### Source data
* BEGIN *

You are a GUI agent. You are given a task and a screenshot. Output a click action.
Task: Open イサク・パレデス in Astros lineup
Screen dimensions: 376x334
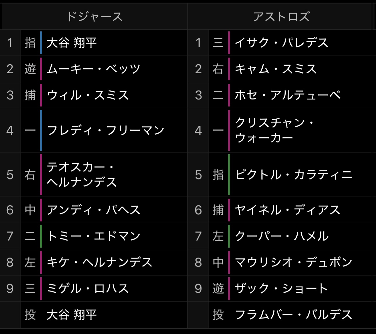click(x=282, y=43)
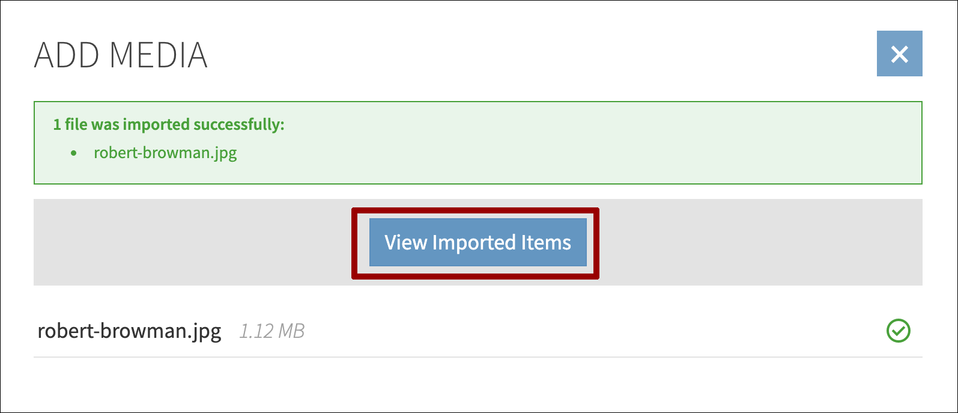Dismiss the Add Media dialog via the close button
Screen dimensions: 958x413
point(900,54)
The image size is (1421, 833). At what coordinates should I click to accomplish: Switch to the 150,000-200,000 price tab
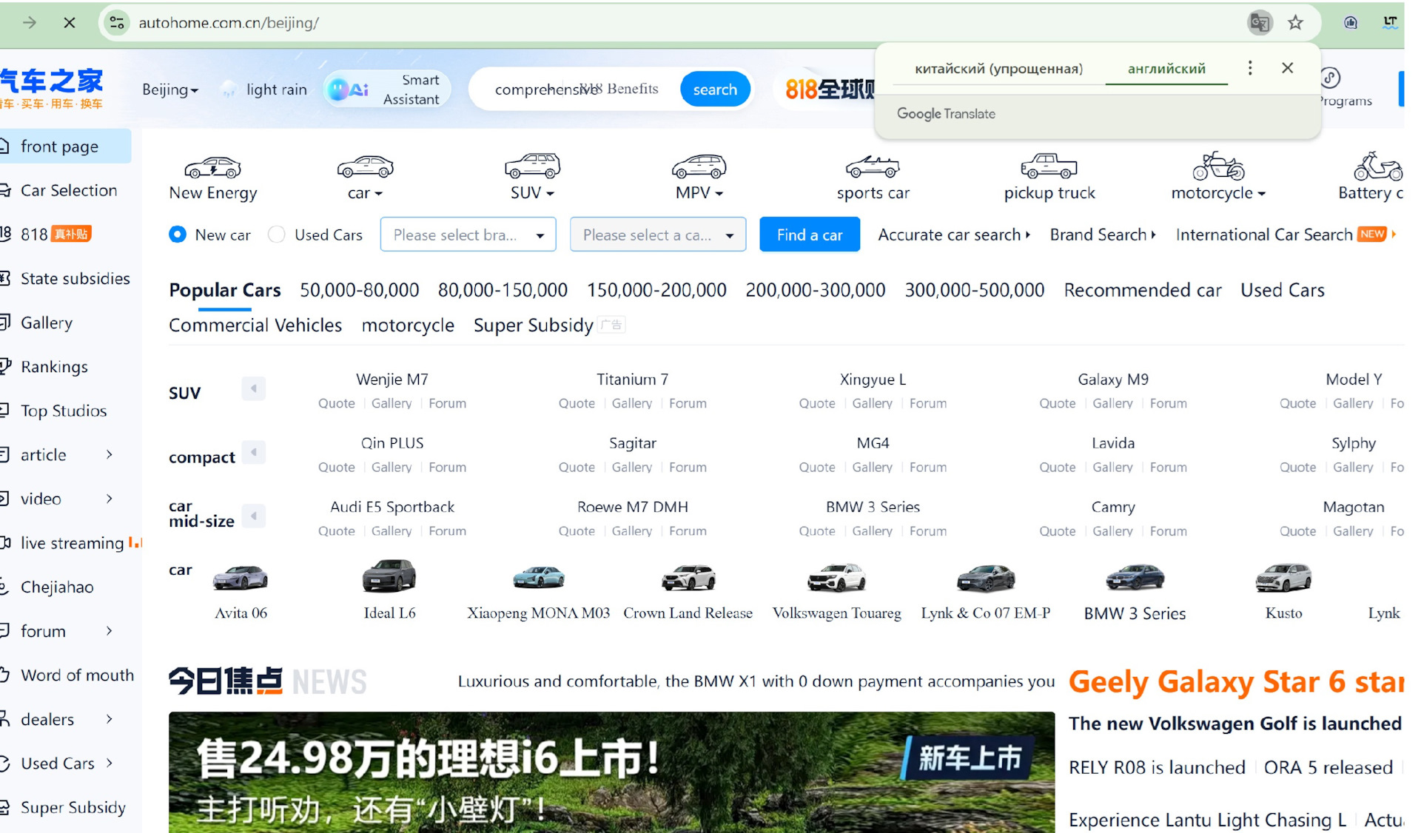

* END *

### What needs to be done
Rewrite every line of the entries, swapping "screenshot" for "screen capture" and leaving everything else unchanged. Leave the pictures out.

### Completed exercise
You are a GUI agent. You are given a task and a screen capture. Output a click action.
Task: Open イサク・パレデス in Astros lineup
Screen dimensions: 376x334
click(x=282, y=43)
Dismiss the Add Media dialog via the close button
Screen dimensions: 958x413
point(900,54)
The image size is (1421, 833). At what coordinates should I click to accomplish: Switch to the 150,000-200,000 price tab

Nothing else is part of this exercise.